## Given request
Edit the records from the line containing "Start conversion with the RUN button" through the line containing "click(x=533, y=265)", replacing "Screen dimensions" with "Display size" and leaving everything else unchanged. Leave the pictures out of your output.
# Start of Given information
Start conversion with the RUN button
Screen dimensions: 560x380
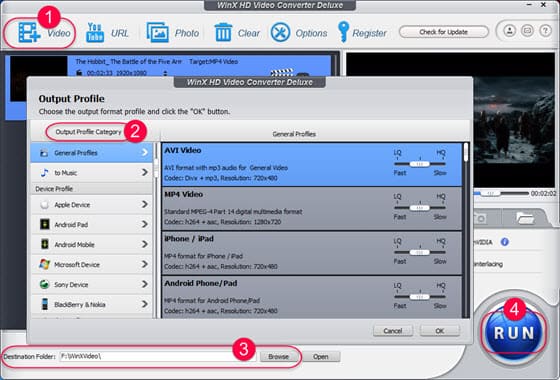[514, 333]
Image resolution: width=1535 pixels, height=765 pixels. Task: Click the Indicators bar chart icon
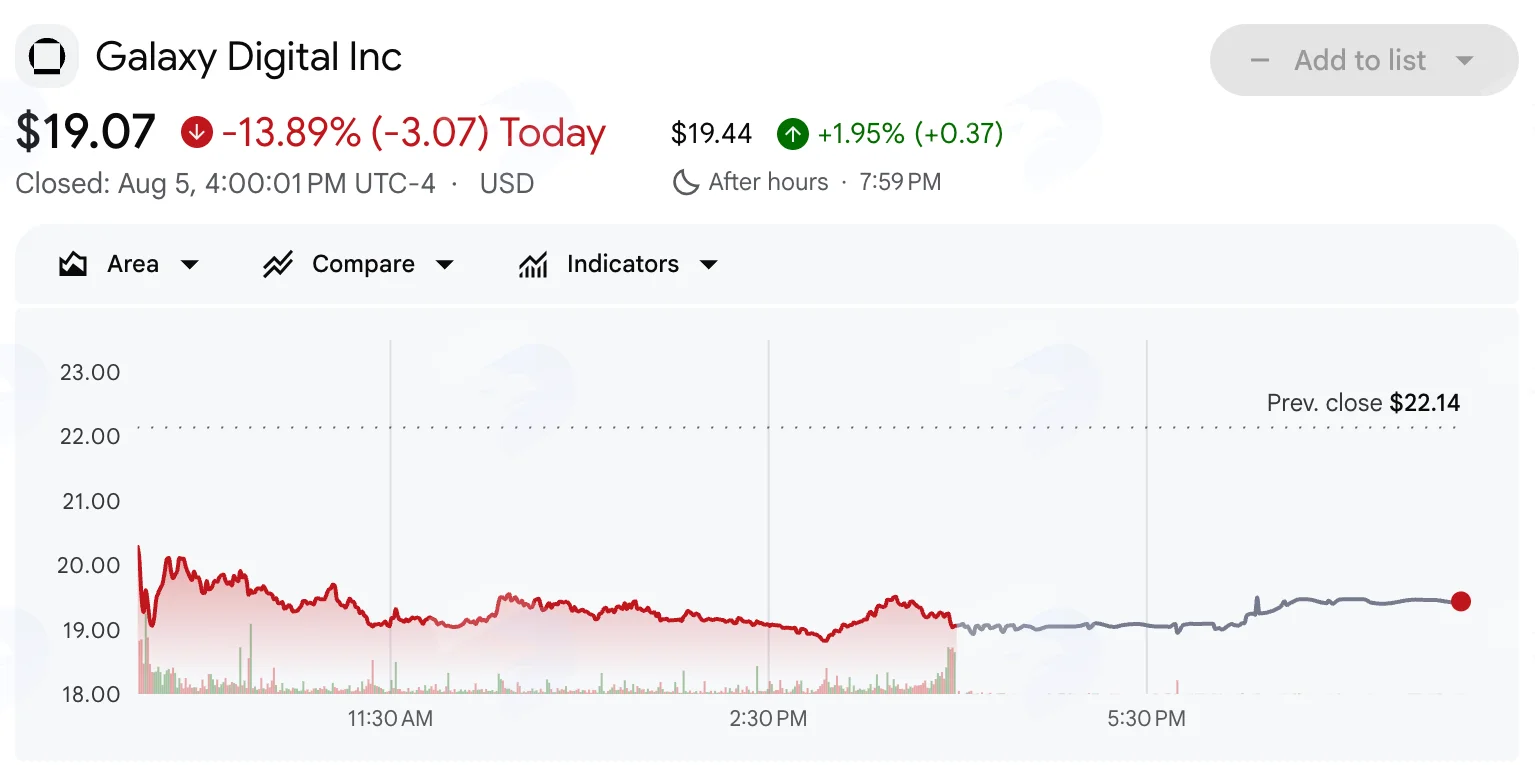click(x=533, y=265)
# End of Given information
# Start of Given information
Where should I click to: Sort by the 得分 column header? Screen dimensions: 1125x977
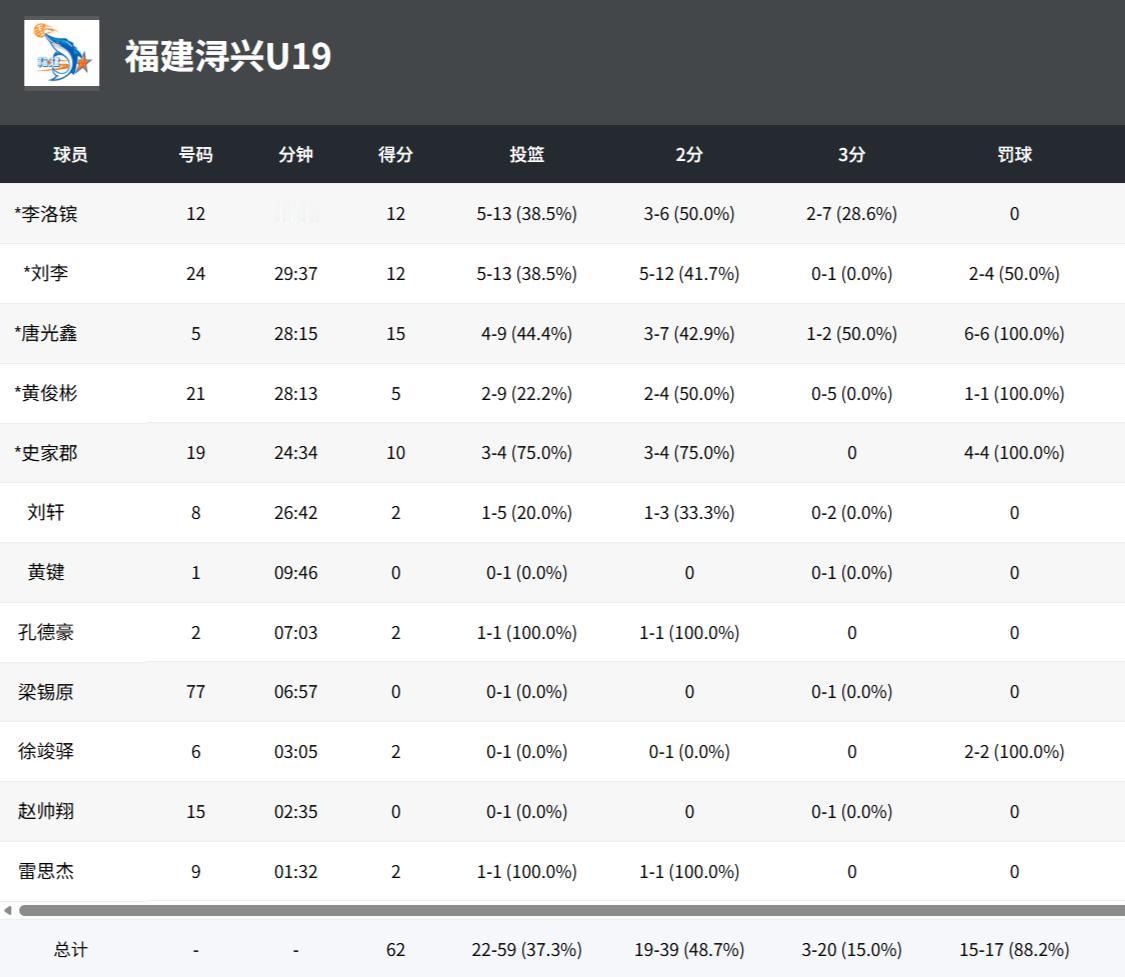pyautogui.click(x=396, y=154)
# End of Given information
# Start of Given information
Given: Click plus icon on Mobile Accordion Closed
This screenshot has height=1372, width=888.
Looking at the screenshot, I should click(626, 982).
# End of Given information
## Complete output
Start conversion with the RUN button
Display size: 560x380
[514, 333]
Image resolution: width=1535 pixels, height=765 pixels. Task: Click the Indicators bar chart icon
click(x=533, y=265)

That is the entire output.